The first hidden layer of the network, “Layer 2”, is going to perform some convolutions over the image. The filter mask will be 5x5 pixels in size. Convolving a 5x5 filter with a 28x28 pixel image yields a 24x24 filtered image. This layer has 6 distinct filters (or 6 neurons, if you like) that we’re going to convolve with the input image. These six convolutions will generate 6 separate output maps, giving us a 24x24x6 matrix as the output of layer 2.

Layer 3

Layer_3

Layer 3 is a pooling layer. The pooling operation we’re using here is just averaging, and the pooling regions are very small: just 2x2 pixels. This has the effect of subsampling the output maps by a factor of 2 in both dimensions, so we get a 12x12x6 matrix.

Layer 4

Layer_4

Layer 4 is another convolution layer. Again we’ll use a kernel size of 5x5. In Layer 4, we have 12 distinct filters that we will apply. That is, it contains 12 neurons.

There is an important detail here, though, that you don’t want to miss. When we performed our convolutions on the original input image, the image only had a depth of 1 (because it’s grayscale). The output of Layer 3, though, has a depth of 6.

A single neuron in layer 4 is going to be connected to all 6 maps in layer 3.

There are different ways of thinking about how this is handled.

One way is to say that our Layer 4 filters have a size of 5x5x6. That is, each filter in Layer 4 has 150 unique weight values in it.

In the code, however, convolutions are only done with two-dimensional filters, and it becomes a little hairy to describe. Instead of having 12 5x5x6 filters, we have 72 5x5x1 filters. For each of the 12 Layer 4 filters, there are 6 separate 5x5x1 kernels. To apply a single Layer 4 filter, we actually perform 6 convolutions (one for each output map in Layer 3), and then sum up all of the resulting maps to make a single 8x8x1 output map for that filter. This is done for each of the 12 filters to create the 8x8x12 output of Layer 4.

Layer 5

Layer_5

Finally, we perform one last pooling operation that’s identical to the one in Layer 3–we just subsample by a factor of 2 in each dimension. The resulting output maps are unwound into our final feature vector containing 192 values (4x4x12 = 192).

This feature vector is then classified using simple linear classifiers (one per category) on the output.

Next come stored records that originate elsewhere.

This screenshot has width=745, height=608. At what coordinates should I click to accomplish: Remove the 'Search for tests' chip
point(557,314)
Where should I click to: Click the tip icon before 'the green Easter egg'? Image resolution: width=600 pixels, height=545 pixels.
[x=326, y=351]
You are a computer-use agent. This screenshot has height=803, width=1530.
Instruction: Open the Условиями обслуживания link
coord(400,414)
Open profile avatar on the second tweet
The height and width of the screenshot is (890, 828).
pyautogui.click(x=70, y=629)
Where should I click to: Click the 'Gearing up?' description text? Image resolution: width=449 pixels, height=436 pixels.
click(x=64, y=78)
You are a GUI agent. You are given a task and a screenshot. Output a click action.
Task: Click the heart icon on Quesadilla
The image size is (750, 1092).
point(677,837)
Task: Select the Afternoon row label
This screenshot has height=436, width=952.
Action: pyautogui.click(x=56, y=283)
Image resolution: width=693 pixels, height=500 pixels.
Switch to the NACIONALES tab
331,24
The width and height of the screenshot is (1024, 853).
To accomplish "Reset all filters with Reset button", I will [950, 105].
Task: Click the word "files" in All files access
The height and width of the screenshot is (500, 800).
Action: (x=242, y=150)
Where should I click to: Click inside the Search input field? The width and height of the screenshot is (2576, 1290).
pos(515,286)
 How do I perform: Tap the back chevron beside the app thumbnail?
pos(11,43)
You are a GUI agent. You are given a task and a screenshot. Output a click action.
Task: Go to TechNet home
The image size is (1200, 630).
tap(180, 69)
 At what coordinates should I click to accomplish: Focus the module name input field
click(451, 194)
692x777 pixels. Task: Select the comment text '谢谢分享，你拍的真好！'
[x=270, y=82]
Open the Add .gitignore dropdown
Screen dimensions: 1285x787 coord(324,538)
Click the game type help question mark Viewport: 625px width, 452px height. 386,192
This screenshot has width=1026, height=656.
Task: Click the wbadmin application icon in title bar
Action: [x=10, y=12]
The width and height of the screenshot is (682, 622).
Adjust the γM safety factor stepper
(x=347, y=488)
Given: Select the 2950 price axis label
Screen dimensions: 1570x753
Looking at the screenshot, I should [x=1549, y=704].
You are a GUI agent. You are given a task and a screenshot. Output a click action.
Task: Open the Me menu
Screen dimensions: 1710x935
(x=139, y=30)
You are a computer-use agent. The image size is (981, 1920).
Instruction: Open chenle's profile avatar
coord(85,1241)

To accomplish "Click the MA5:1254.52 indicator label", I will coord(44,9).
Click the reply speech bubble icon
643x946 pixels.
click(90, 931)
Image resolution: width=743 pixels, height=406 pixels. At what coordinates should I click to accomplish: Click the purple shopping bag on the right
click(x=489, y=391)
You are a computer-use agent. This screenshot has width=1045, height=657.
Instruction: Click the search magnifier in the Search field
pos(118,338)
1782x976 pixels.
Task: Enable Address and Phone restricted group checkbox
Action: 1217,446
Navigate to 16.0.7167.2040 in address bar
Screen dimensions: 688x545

Some final notes on the code:

  • The CNN code doesn’t quite handle color images. The implementation of the convolutional layer is abstracted to handle a variable number of input maps (and a color image is just an input with 3 maps), but the functions are hardcoded to assume that input layer (the first layer) only has one map.

  • The pooling operation requires that the scaling factor divide evenly into the map size. This is a problem if you had, for example, a 32x32 pixel image with a 6x6 kernel. This produces a map size of 27x27 which you can’t divide in half evenly.

  • In other code I have worked with (the Coursera Machine Learning course, and in Stanford’s deep learning tutorial) image patches are unwound into vectors, and neuron activations are calculated as matrix products. Here, the code instead retains the 2-dimensional structure of the image and uses MATLAB’s convolution operator ‘convn’ to calculate the neuron activations.

The Code

To get the example code, first download the DeepLearnToolbox from its GitHub page. It’s just a directory of MATLAB functions, so there’s nothing special you need to do to install it other than adding it to your path.

Then, you can download my commented / documented code here and replace the corresponding files.

Specifically, here’s what my zip file contains:

  • A documented and slightly-reworked version of the MNIST CNN example, ‘test_example_cnn.m’.

  • Documented and commented versions of ‘cnnff.m’, ‘cnnsetup.m’, ‘cnntest.m’, and ‘cnntrain.m’

    • I did not document the key training function ‘cnnbp.m’, which calculates the gradients, or ‘cnnapplygrads.m’, which updates the parameter values using the gradients. Sorry!
  • ‘CNN_Illustrations.pptx’ - The powerpoint slides containing the illustrations in this post.

  • ‘cnn_100epochs.mat’ - A CNN trained on the MNIST dataset for 100 epochs. It gets 98.92% on the test set.